What to produce:
Reproduce the records without their pictures, keeping every word as it is.

Provided material START

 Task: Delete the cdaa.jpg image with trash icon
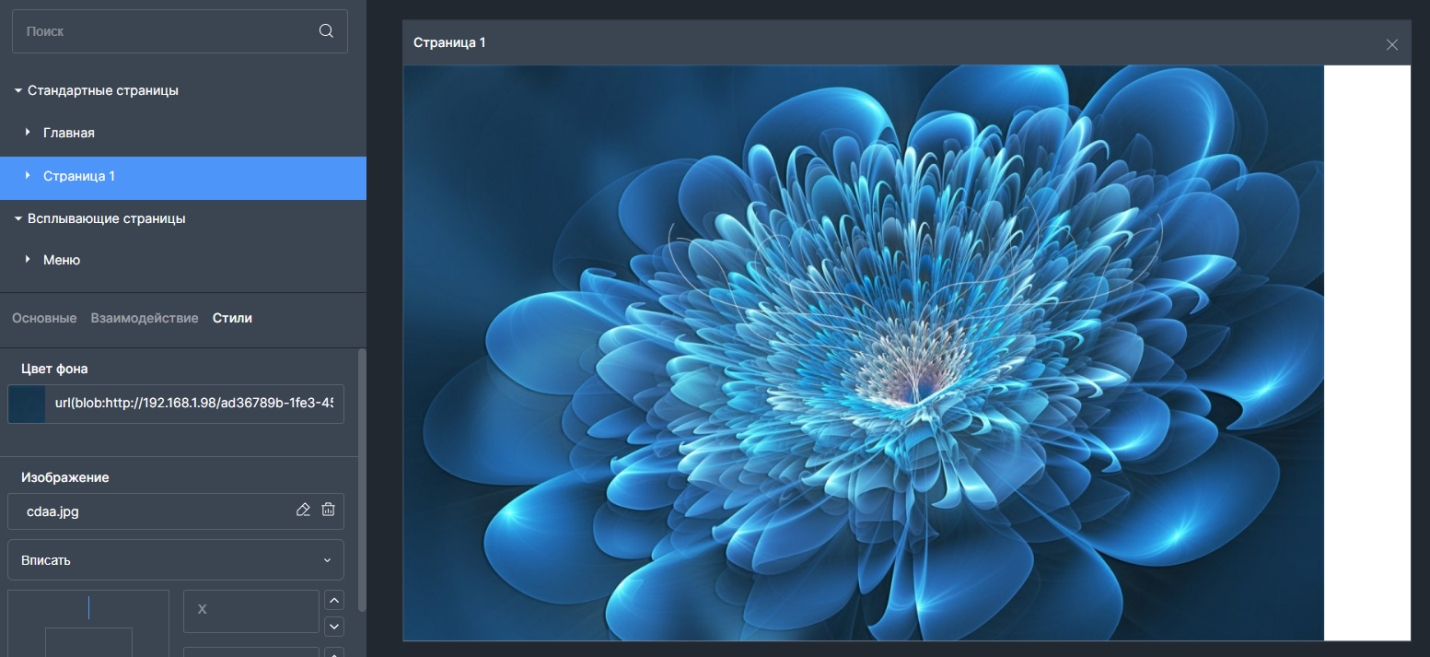coord(328,510)
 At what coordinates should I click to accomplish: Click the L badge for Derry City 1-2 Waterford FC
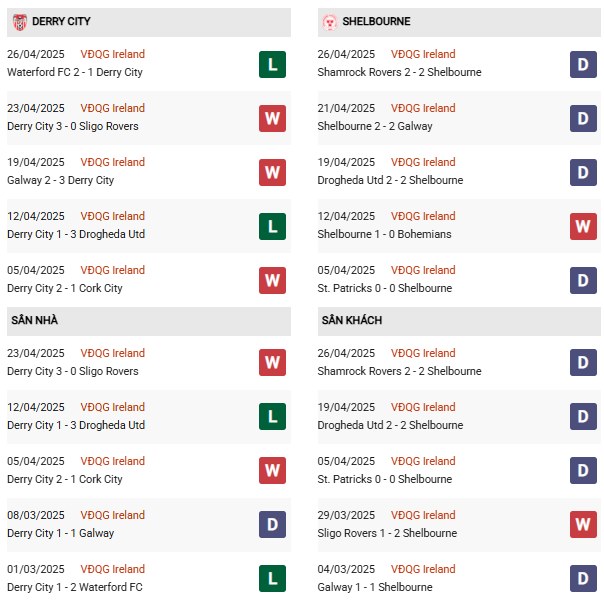tap(272, 578)
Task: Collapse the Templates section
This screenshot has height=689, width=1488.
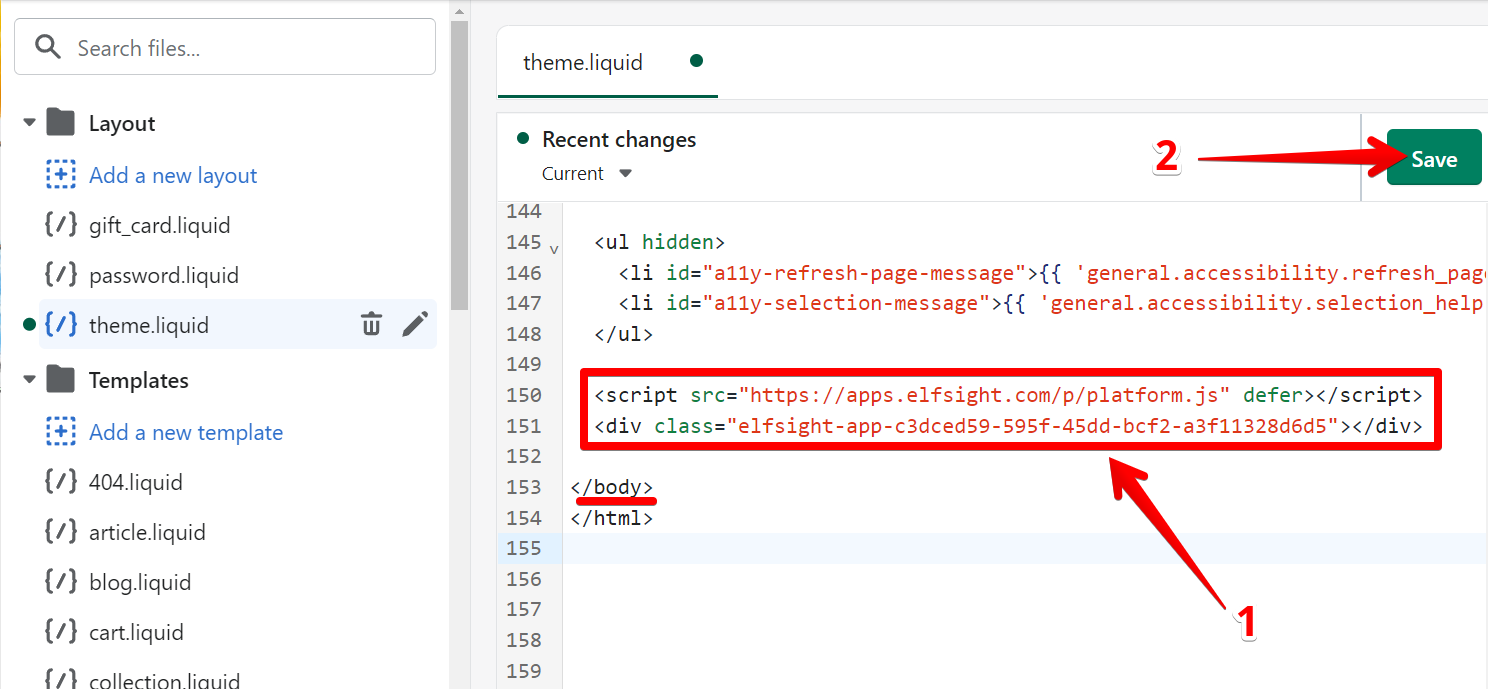Action: click(29, 379)
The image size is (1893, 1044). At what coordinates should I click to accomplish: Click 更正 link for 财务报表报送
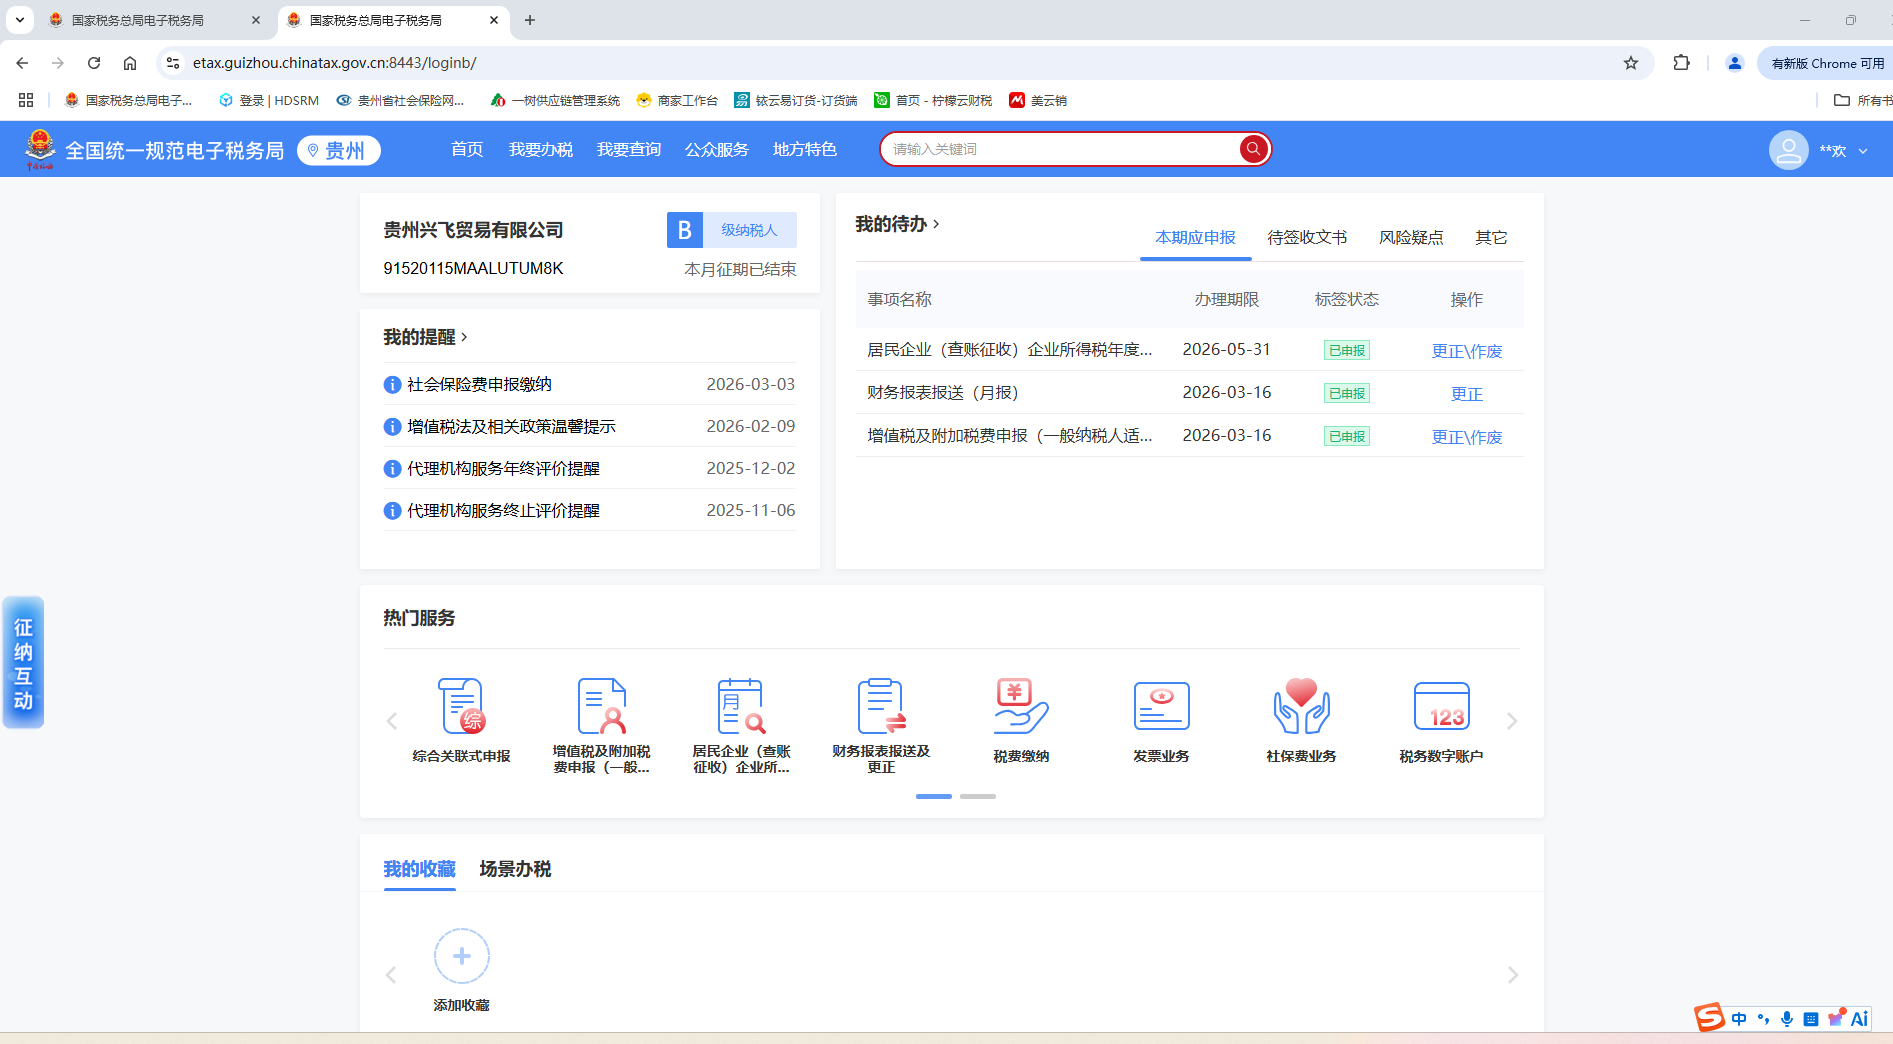click(x=1466, y=394)
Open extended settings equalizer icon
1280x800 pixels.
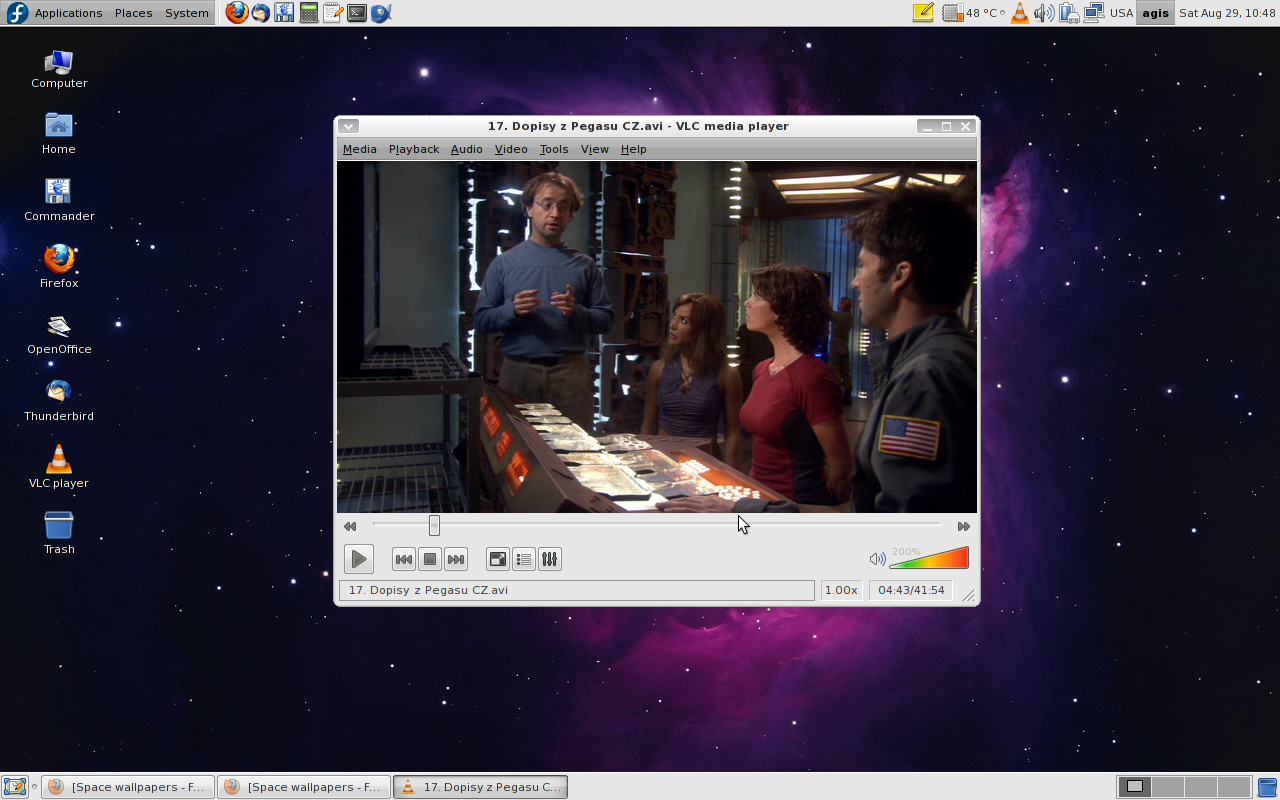tap(549, 559)
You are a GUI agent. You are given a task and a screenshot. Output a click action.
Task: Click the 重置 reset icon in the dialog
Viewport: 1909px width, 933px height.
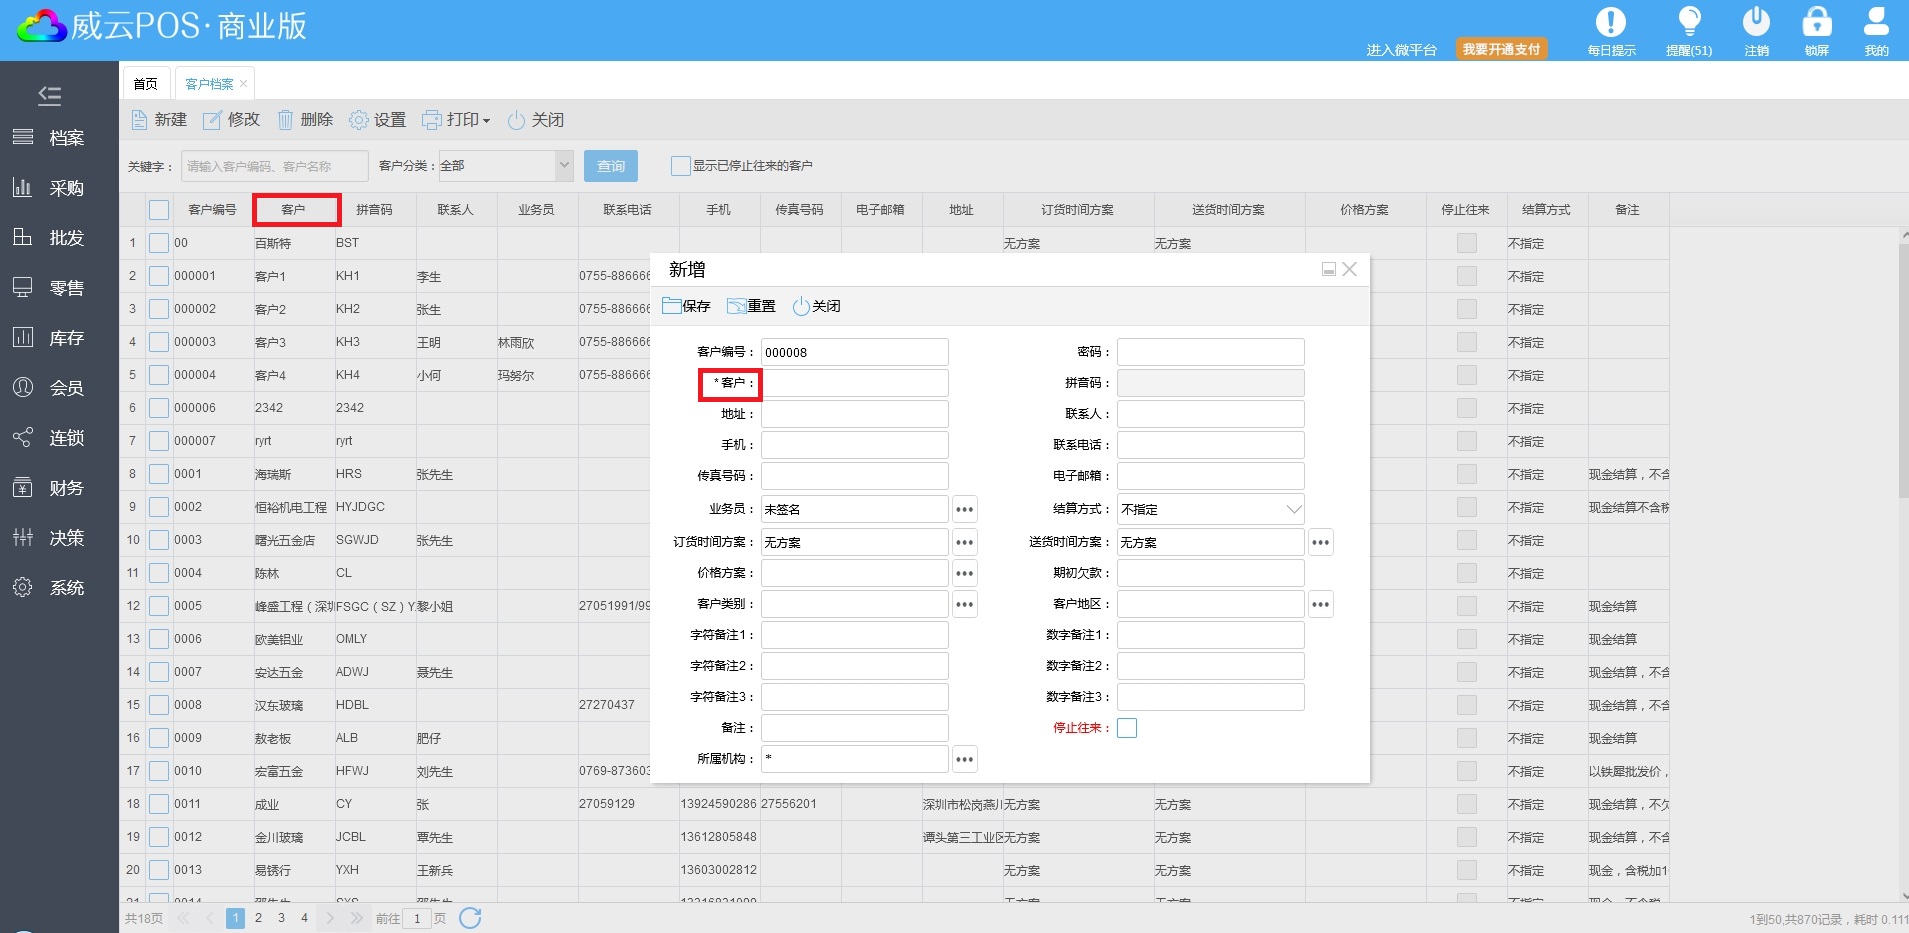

Provided material END

Your solution:
 Task: Delete the cdaa.jpg image with trash icon
coord(328,510)
 At what coordinates should I click to accomplish: Click the L badge for Derry City 1-2 Waterford FC
tap(272, 578)
Task: Collapse the Templates section
This screenshot has height=689, width=1488.
Action: click(29, 379)
The image size is (1893, 1044). At what coordinates should I click to accomplish: Click 更正 link for 财务报表报送
click(x=1466, y=394)
Open extended settings equalizer icon
1280x800 pixels.
tap(549, 559)
You are a GUI agent. You are given a task and a screenshot. Output a click action.
Task: Click the 重置 reset icon in the dialog
Viewport: 1909px width, 933px height.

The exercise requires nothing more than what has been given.